In an article written in October 1946, Serge summarized his ideas. With socialism having “suffered defeat after defeat since 1920, totalitarian communism having stabilized as counter-revolution in relation to the communist movement, and, on the economic plane… the advent of an economy rigorously planned and collectivist,” he insisted that “it requires an idealistic naïveté completely lacking in scientific spirit to imagine that these facts, aggravated by the bloodletting, destruction, and privations of wartime could produce a socialist revolution.” Reconnecting with his anarchist-individualist roots, with its insistence on individual judgment and the need for education of the masses, Serge felt that the social movements to come, after the masses have gone through a long period of education, should aim for “the reconstruction of vast movements capable of becoming salutary forces… to check communist totalitarianism.”
Despite this thoroughgoing critique of left orthodoxies, in an article Serge published in an independent left magazine in France in 1946 on the nearly three decades of Soviet Russia, he asserted that “socialism, [as] movement and idea, seems to have a great future before it.” But what kind of socialism? It would be a socialism that defended democracy, “not just for the benefit of the proletariat alone, but for the benefit of all workers and even nations. In this sense, the proletarian revolution is no longer in my eyes our end. The revolution we plan to serve can only be socialist in the humanist meaning of the word, and more exactly socialist leaning, [and] carried out democratically, in a libertarian fashion.”

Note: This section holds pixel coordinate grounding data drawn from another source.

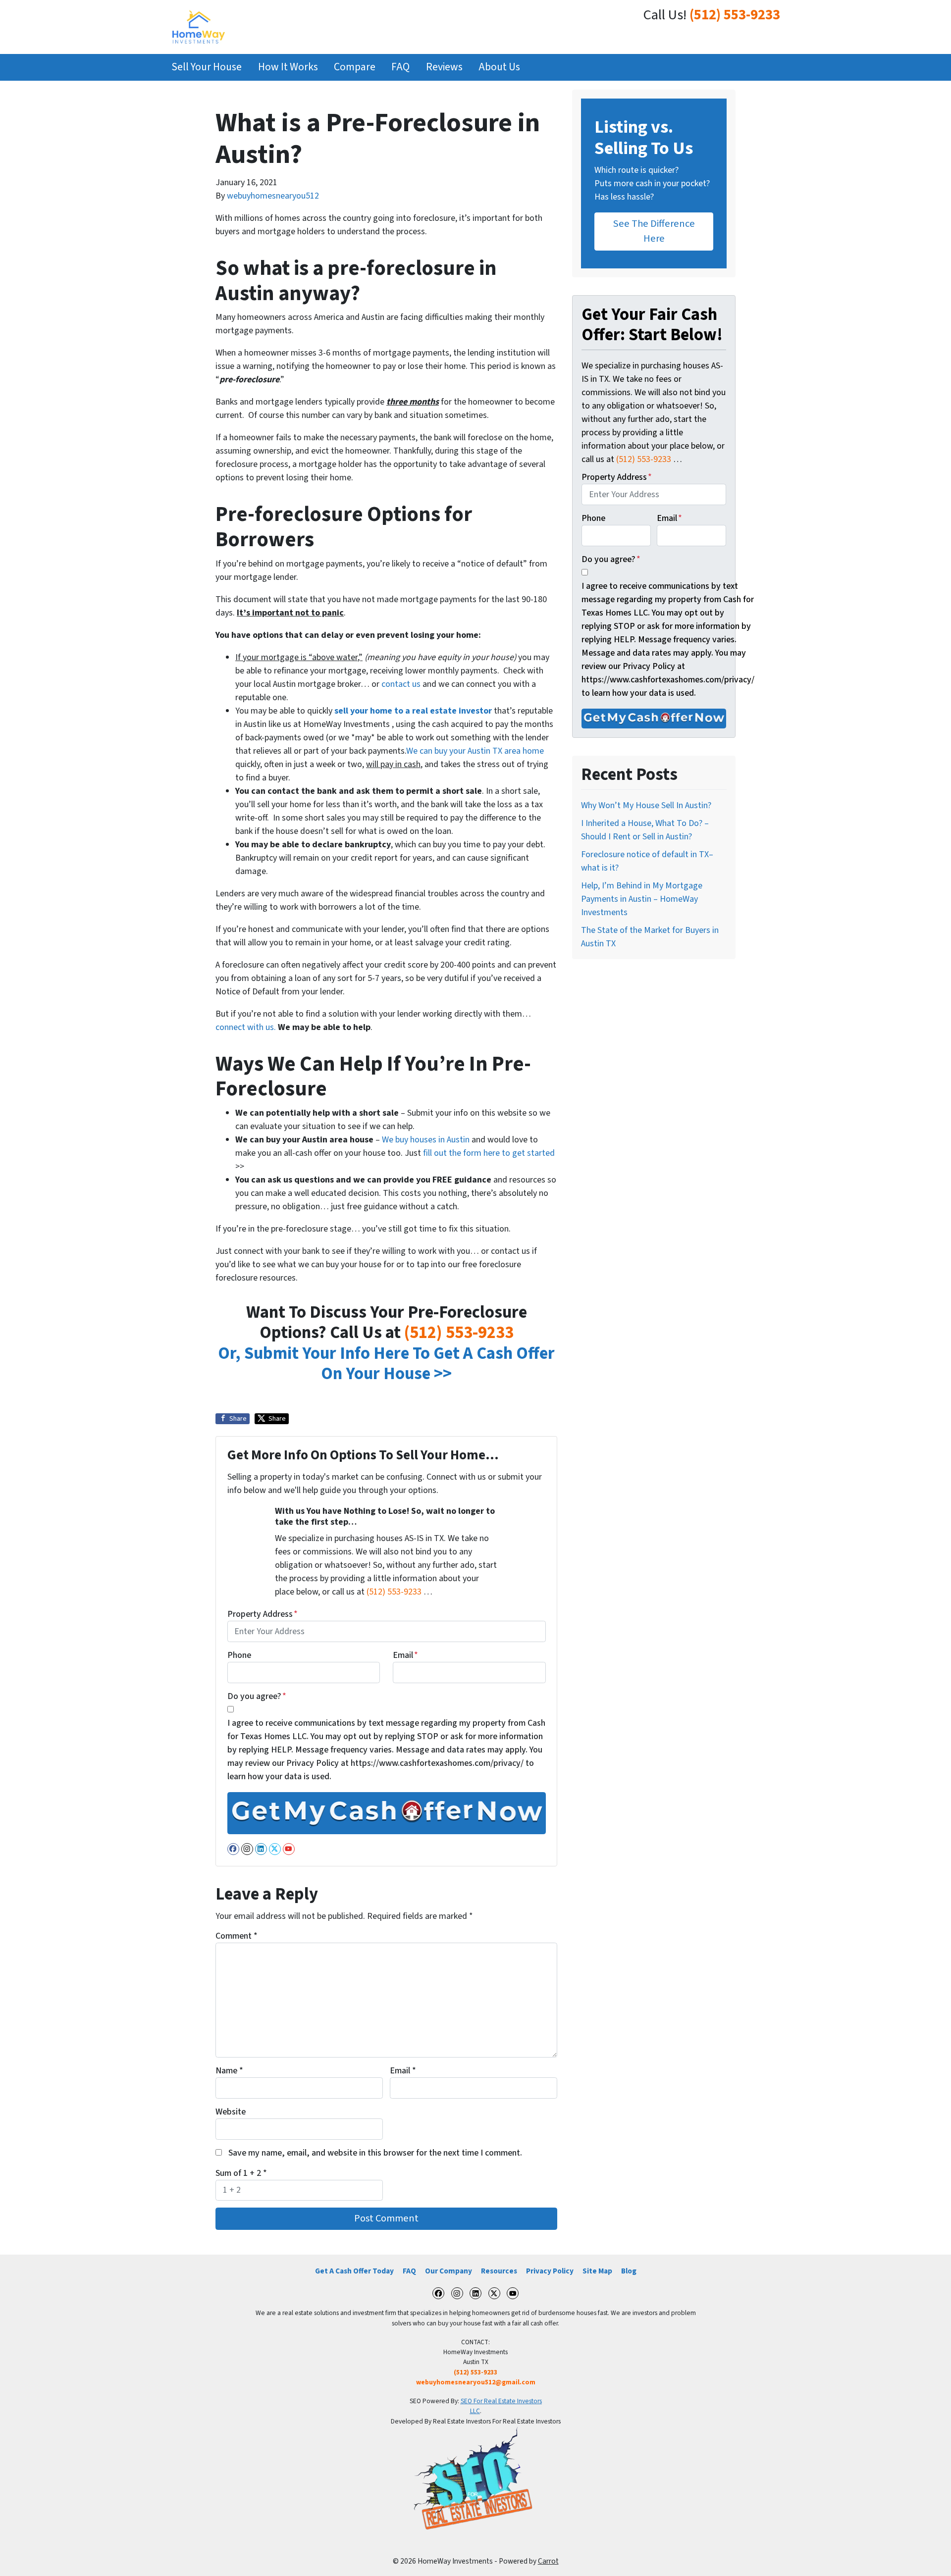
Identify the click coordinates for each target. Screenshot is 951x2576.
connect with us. (245, 1027)
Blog (628, 2271)
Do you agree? (256, 1696)
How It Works (288, 67)
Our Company (448, 2271)
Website (230, 2112)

Serge died in Mexico a European, a believer in a united Europe, in Europe as the fount of culture. In an unpublished interview given a month before his death, he asserted that “Latin America, for as long as it has existed, has received all its spiritual nourishment from Europe.” Despite the destruction of the war years, he insisted he had “faith” in the coming “European rebirth,” one that will bring about a “society organized for and by the freedom to create.” The postwar Europe he envisioned would give the example of a “humanist society, rational in its organization, stable, and filled with the sentiment of justice.”
In his final days, Serge called for “the reduction—as a start—of national barriers,” and felt the countries of Europe had no future “except in federation and in cooperation with the United States.” He insisted that Germany had to be recognized as part of the Europe to be rebuilt, and that what was necessary was “the reconciliation of the victims.” His last words were not a call to the barricades, but a reminder that “all the peoples [of Europe] were crushed by the infernal machinery that dominated them. In order to be cured of this psychological block they must recreate a fraternal soul, having in sight a common future.”

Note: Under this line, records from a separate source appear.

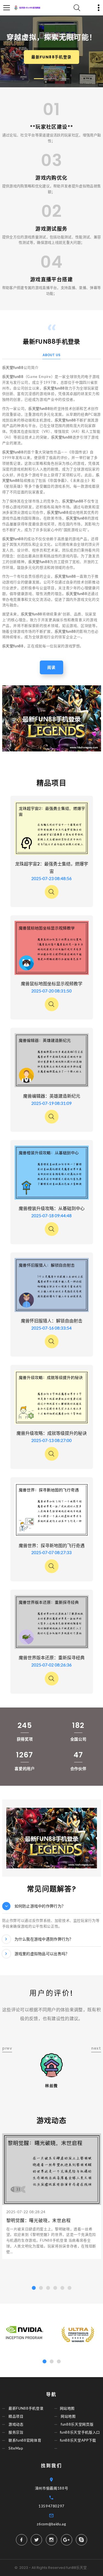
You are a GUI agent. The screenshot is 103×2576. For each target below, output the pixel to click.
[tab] (51, 1906)
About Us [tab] (52, 355)
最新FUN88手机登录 (51, 57)
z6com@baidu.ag (51, 2524)
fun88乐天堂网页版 (77, 2424)
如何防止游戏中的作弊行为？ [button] (40, 1906)
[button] (38, 78)
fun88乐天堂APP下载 (78, 2440)
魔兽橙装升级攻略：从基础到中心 (52, 1208)
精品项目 (16, 2416)
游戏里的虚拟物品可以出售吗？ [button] (42, 1954)
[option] (51, 718)
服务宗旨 (16, 2432)
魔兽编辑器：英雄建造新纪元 (51, 1096)
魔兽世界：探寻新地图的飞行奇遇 (52, 1546)
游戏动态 (16, 2424)
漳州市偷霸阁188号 (51, 2488)
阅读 (51, 667)
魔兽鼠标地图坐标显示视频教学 (51, 984)
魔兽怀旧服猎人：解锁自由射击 (51, 1321)
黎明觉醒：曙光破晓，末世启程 (38, 2220)
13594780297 (51, 2506)
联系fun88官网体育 (25, 2440)
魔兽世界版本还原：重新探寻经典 (52, 1658)
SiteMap (16, 2448)
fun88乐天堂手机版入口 (80, 2432)
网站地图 (67, 2408)
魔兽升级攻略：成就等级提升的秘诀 (51, 1433)
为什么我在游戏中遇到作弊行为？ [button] (44, 1939)
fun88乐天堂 (76, 2567)
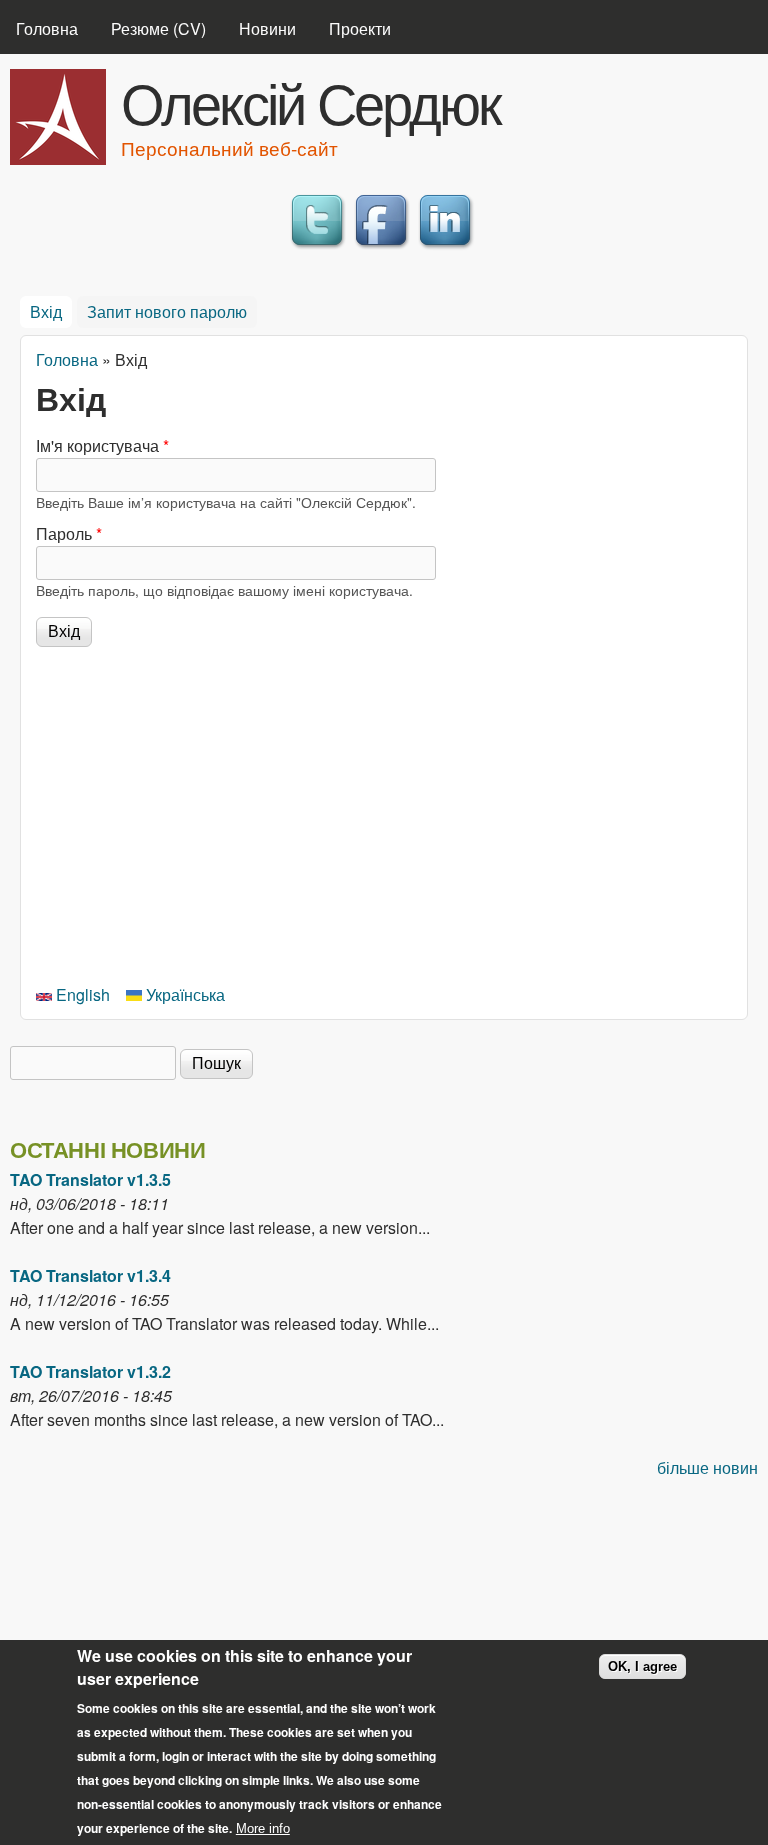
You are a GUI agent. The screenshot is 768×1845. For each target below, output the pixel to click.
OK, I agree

The final dream of Victor Serge, an exile at the end from revolutionary illusion, was a democratic, socialist-leaning Europe. It was as if he realized that in the world emerging from World War II, the truly radical position, the idea worth fighting for despite it all, was that expressed in Orwell’s lapidary definition in The Road to Wigan Pier: “Socialism means justice and common decency.”
Notebooks 1936–1947, by Victor Serge, edited by Claudio Albertani and Claude Rioux, and translated from the French by Mitchell Abidor and Richard Greeman, is published by New York Review Books.
The main image heading this essay was originally captioned, per Getty Images, as dating from 1939; after Getty revised its caption to date the photograph to circa January–March 1941, the article was updated.